Metro City exercises its power of eminent domain to acquire land for a public project, including part of a public transit rail system and a traffic bypass. Metro City relocates more than 10,000 residents from the land and destroys their homes to begin
the project. Nathan's Deli is adjacent to the project. Nathan's loses most of its business when the residents are moved. Nathan's files a suit against Metro City, alleging that its acquisition of the land resulted in a taking of the deli's property interest, entitling it to compensation. What is a taking? What might Nathan's claim is its "property interest" to support this allegation? What is the court likely to rule? Why?
A taking occurs when government action permanently deprives a property owner of possession or use of property.
Nathan's could claim that its "property interest'' is an expectation that the area would remain residential. If it had, Nathan's might have continued to operate profitably. In other words, Nathan's might argue that it had assumed its customer base would remain constant because of its expectation that the area would be used in the future as it had in the past.

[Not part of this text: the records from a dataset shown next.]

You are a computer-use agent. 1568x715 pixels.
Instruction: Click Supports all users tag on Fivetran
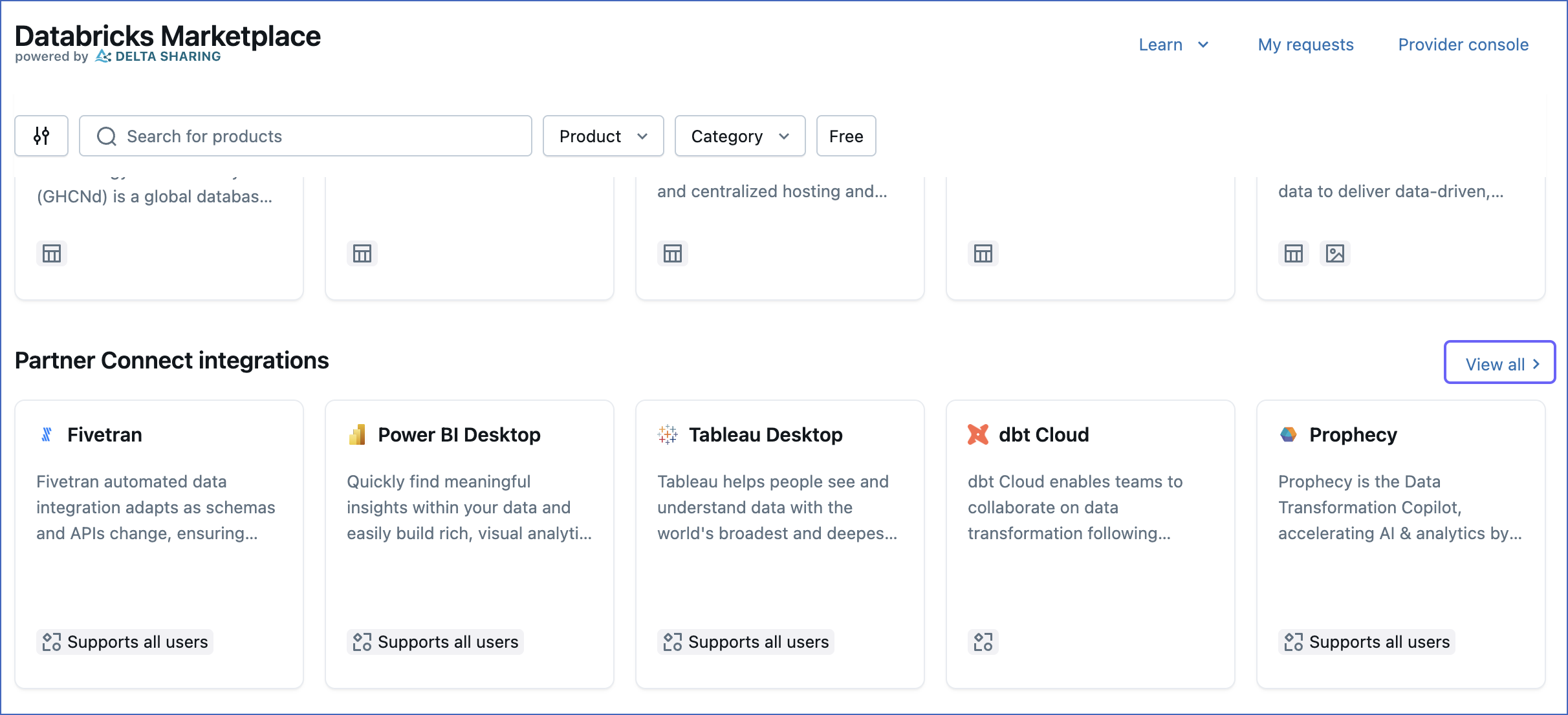125,642
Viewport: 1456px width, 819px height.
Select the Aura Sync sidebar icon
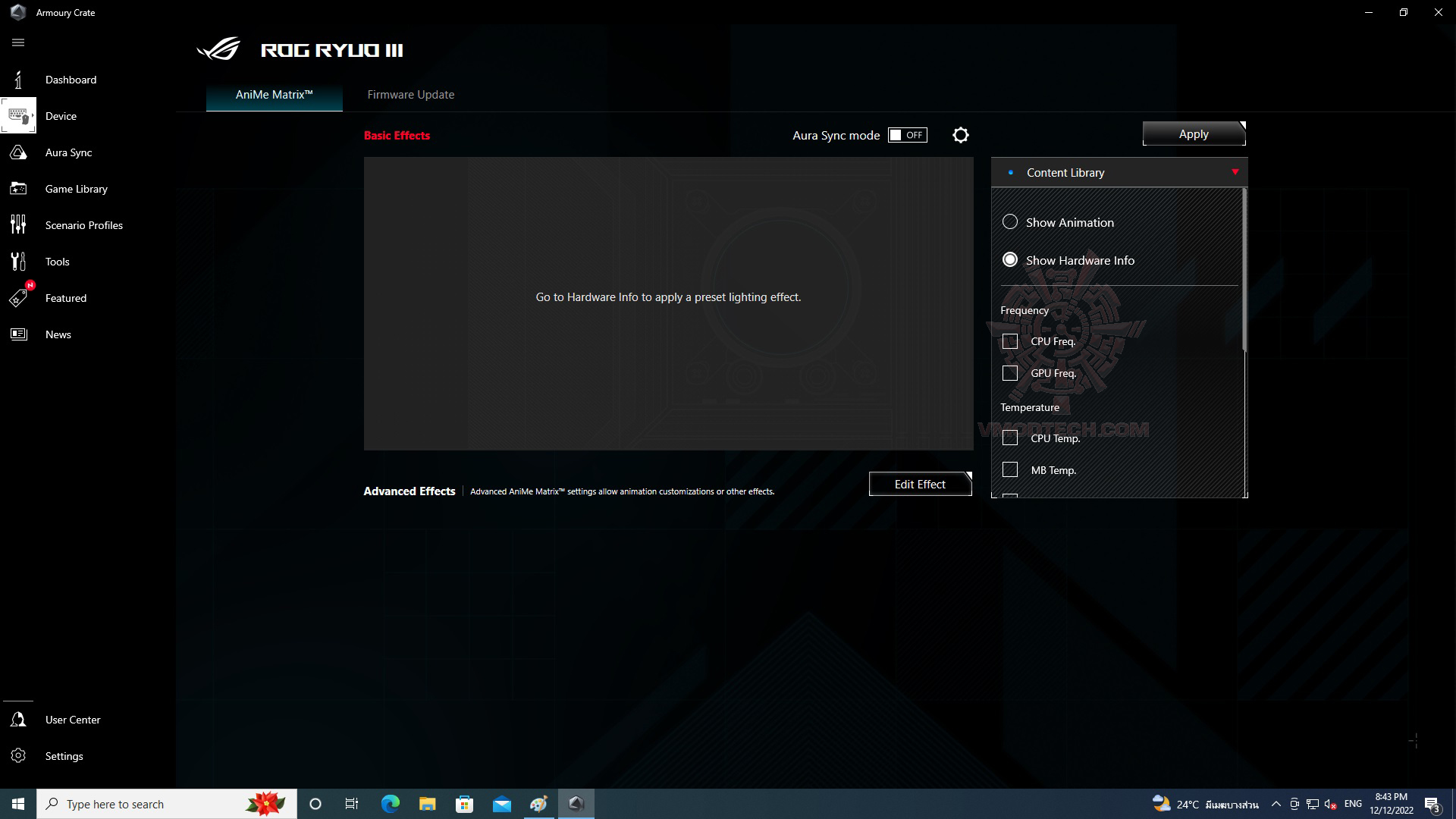[18, 152]
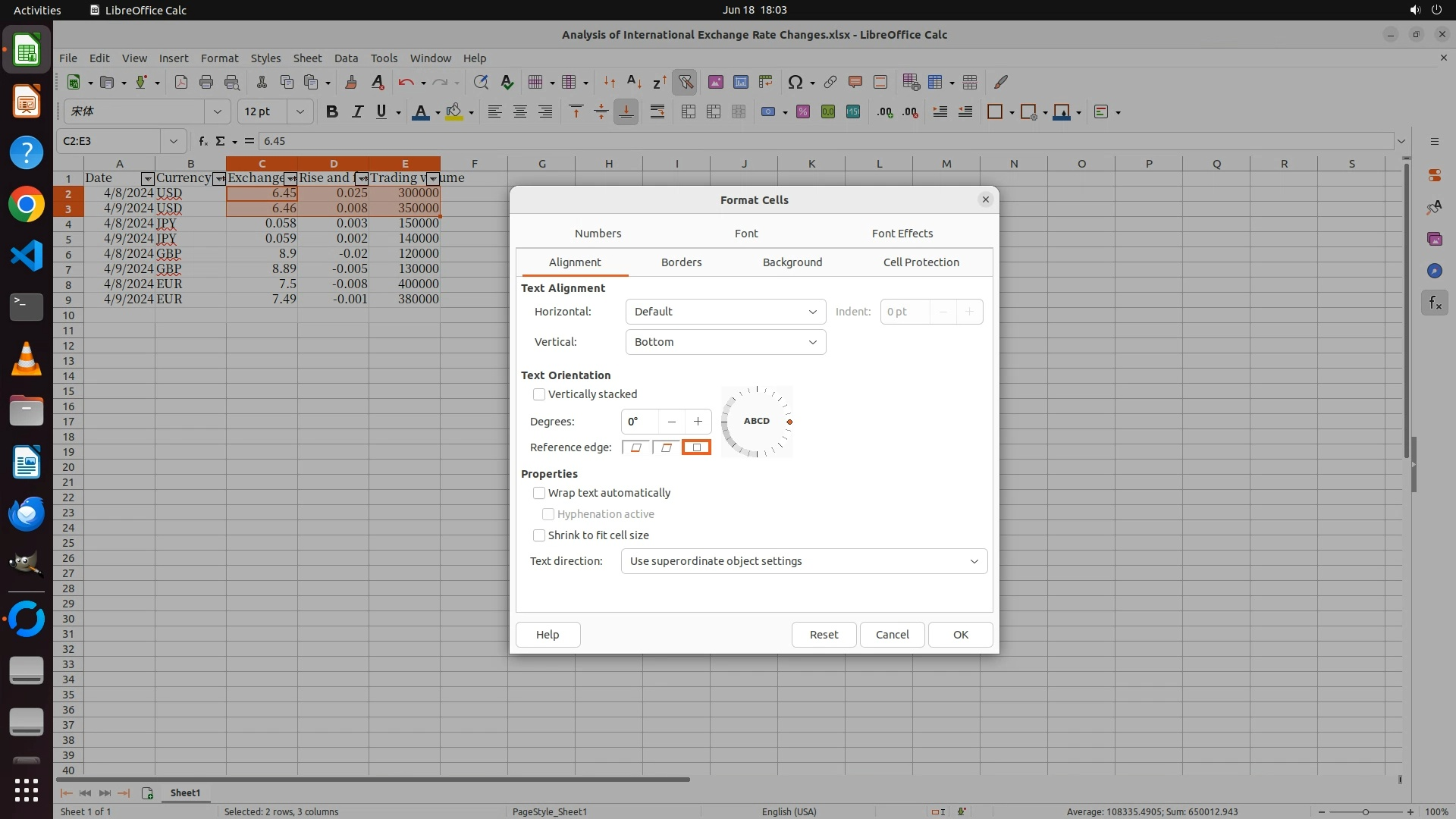Click the Bold formatting icon
Screen dimensions: 1456x819
click(331, 112)
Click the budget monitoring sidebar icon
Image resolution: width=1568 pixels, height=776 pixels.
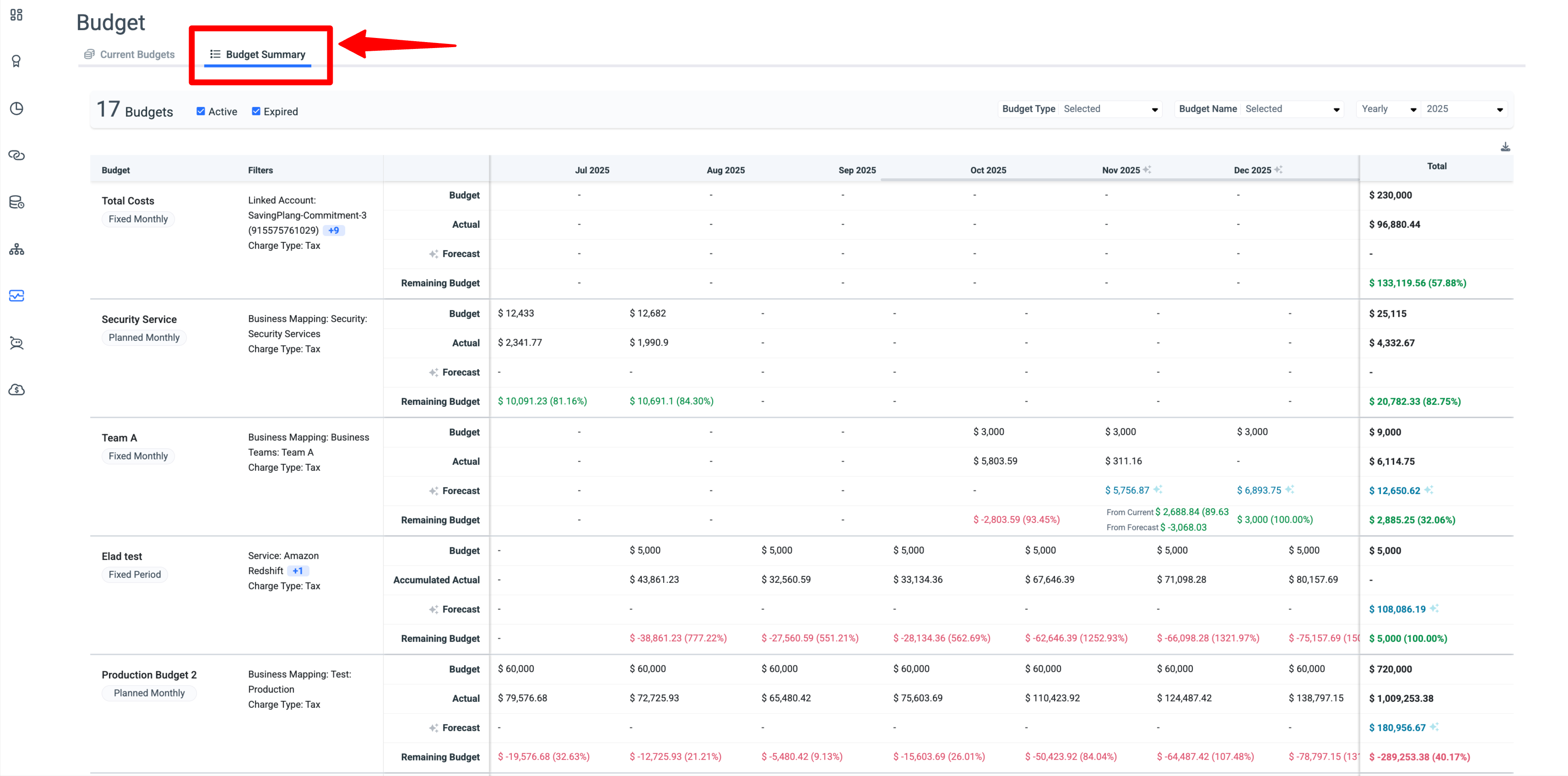pos(16,296)
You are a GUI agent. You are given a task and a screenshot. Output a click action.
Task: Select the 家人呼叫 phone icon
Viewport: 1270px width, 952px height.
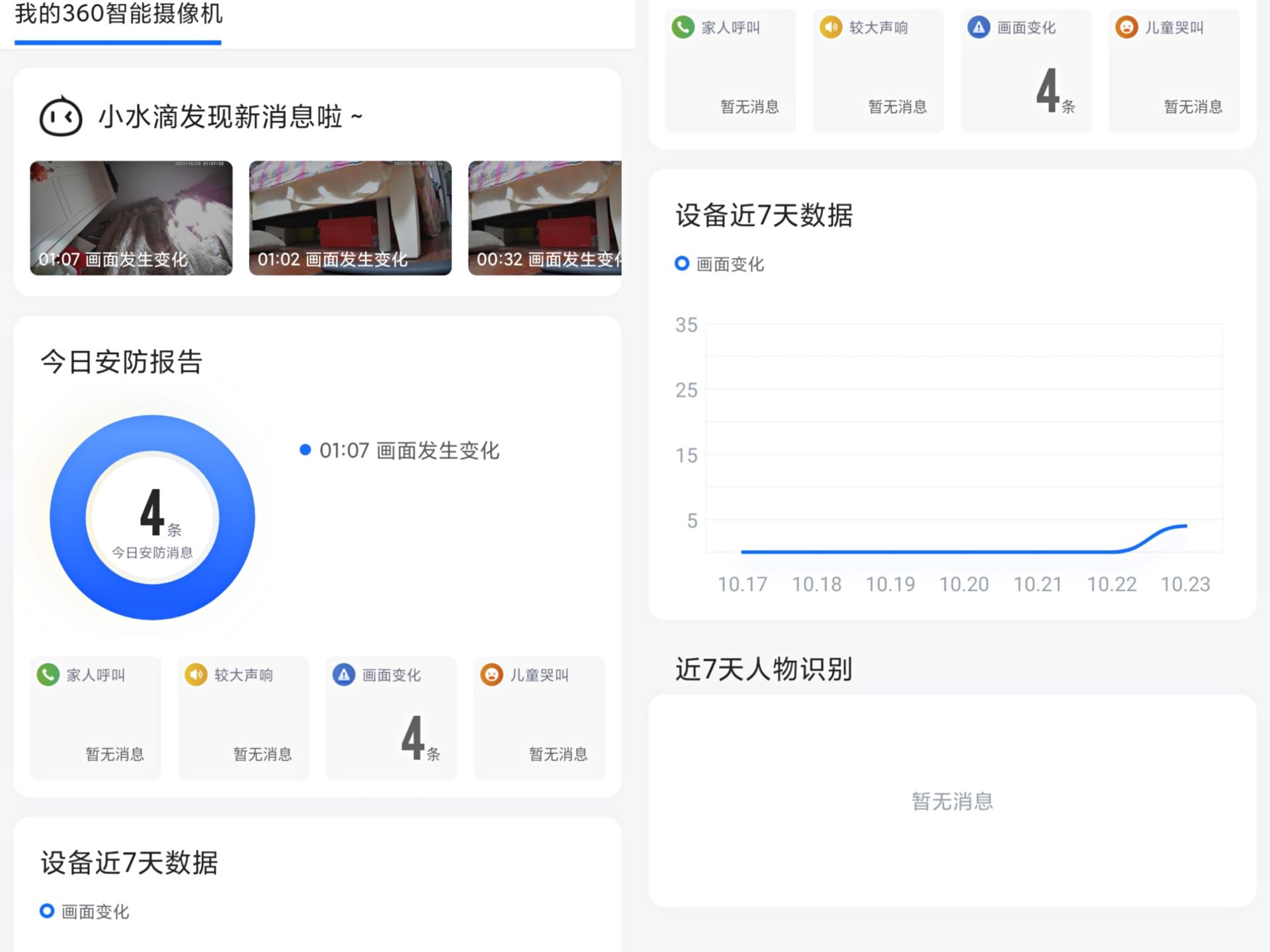(x=46, y=675)
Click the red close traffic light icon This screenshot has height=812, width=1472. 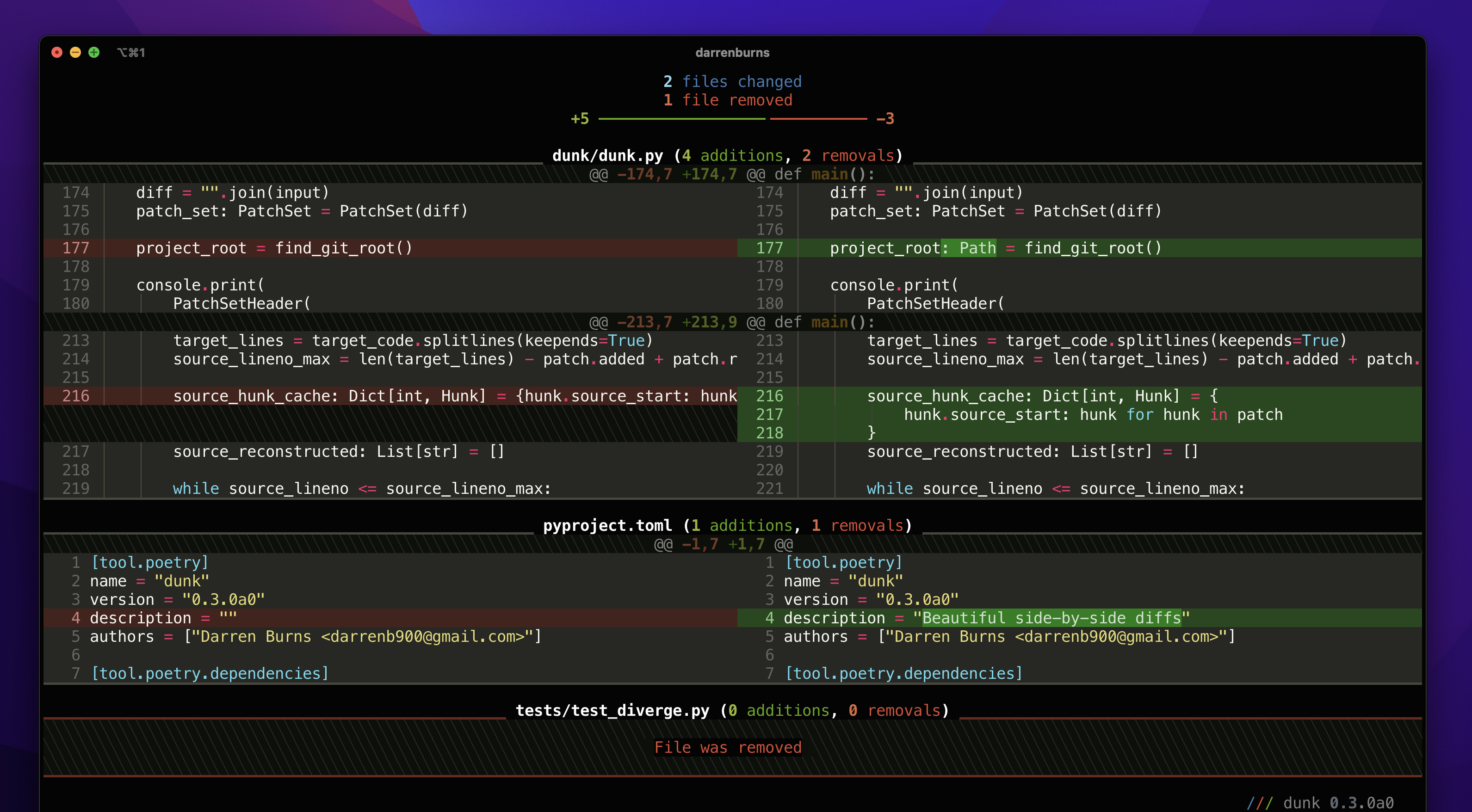[56, 52]
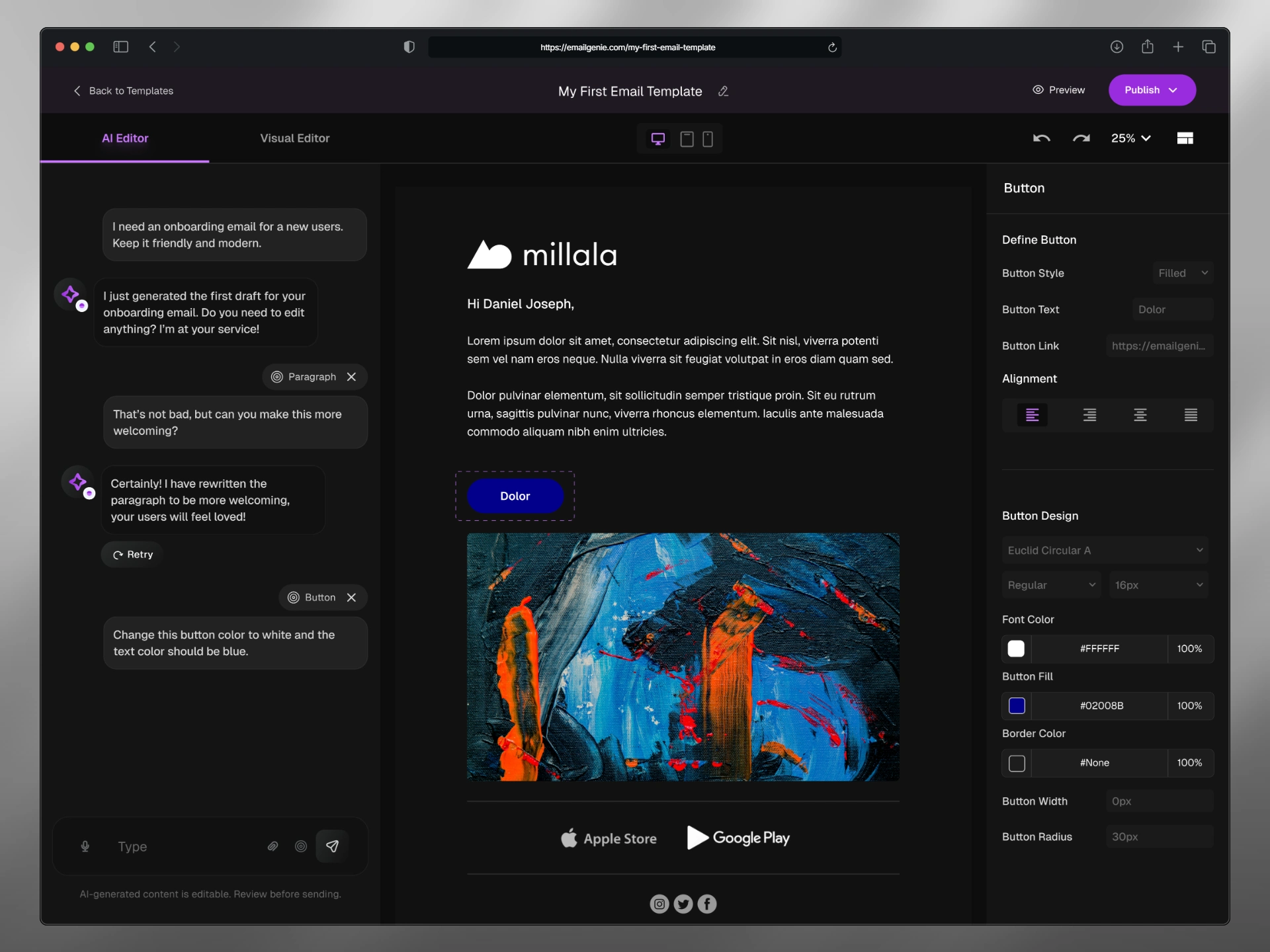The height and width of the screenshot is (952, 1270).
Task: Click the undo arrow icon
Action: point(1041,138)
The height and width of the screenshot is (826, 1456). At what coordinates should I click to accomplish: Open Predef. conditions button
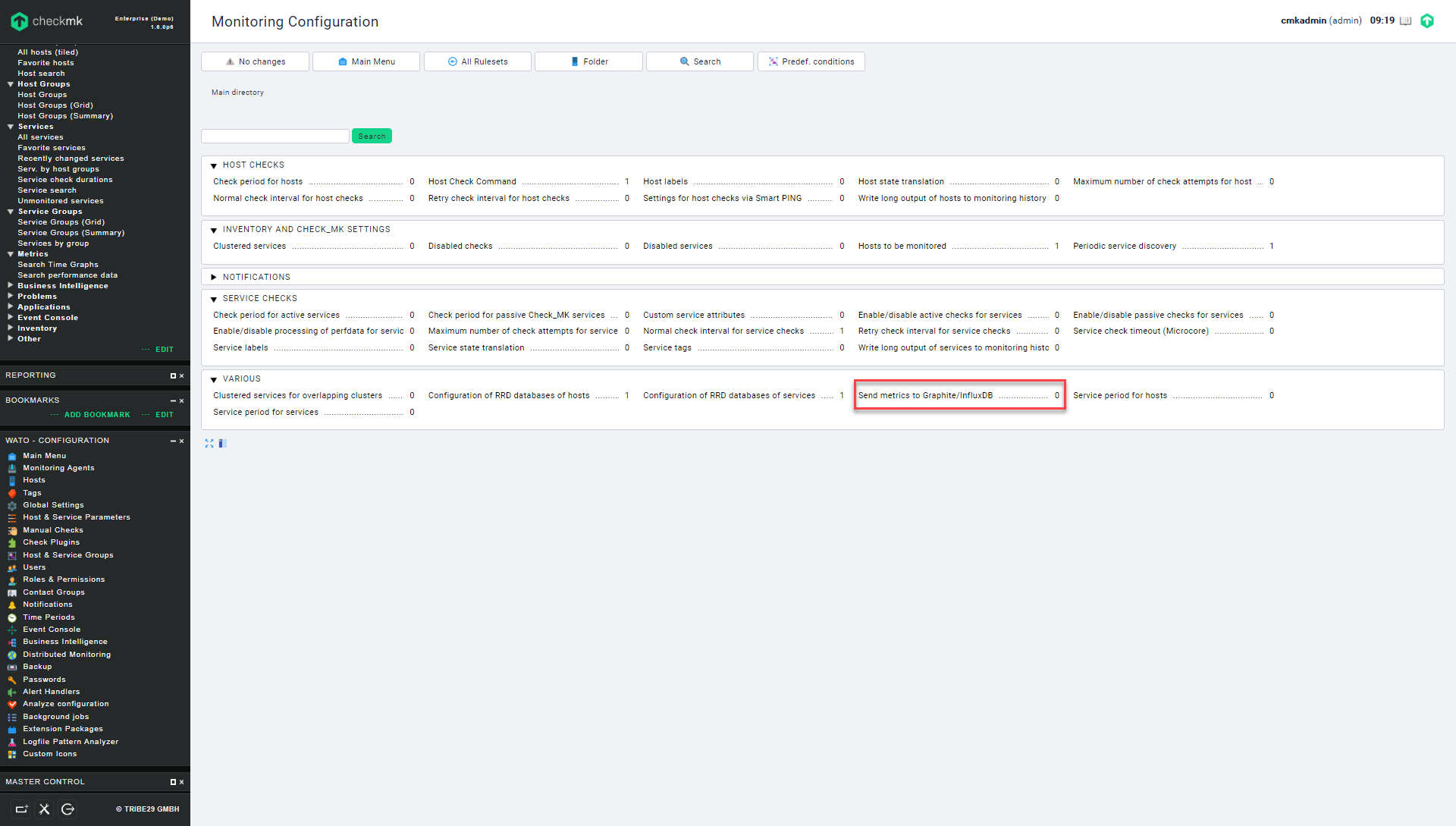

The court is most likely to hold that Metro City's acquisition of the land near Nathan's did not cause a taking of the deli's property interest so as to require the payment of compensation. Metro City did not take Nathan's right to possess its property nor its right to use its property as it wanted. An expectation that a nearby area would remain residential is not a right. The right to control the use of the land in that area be¬longs to its owners. When Metro City acquired the land through its power of eminent domain, it acquired the right to control the use of the land.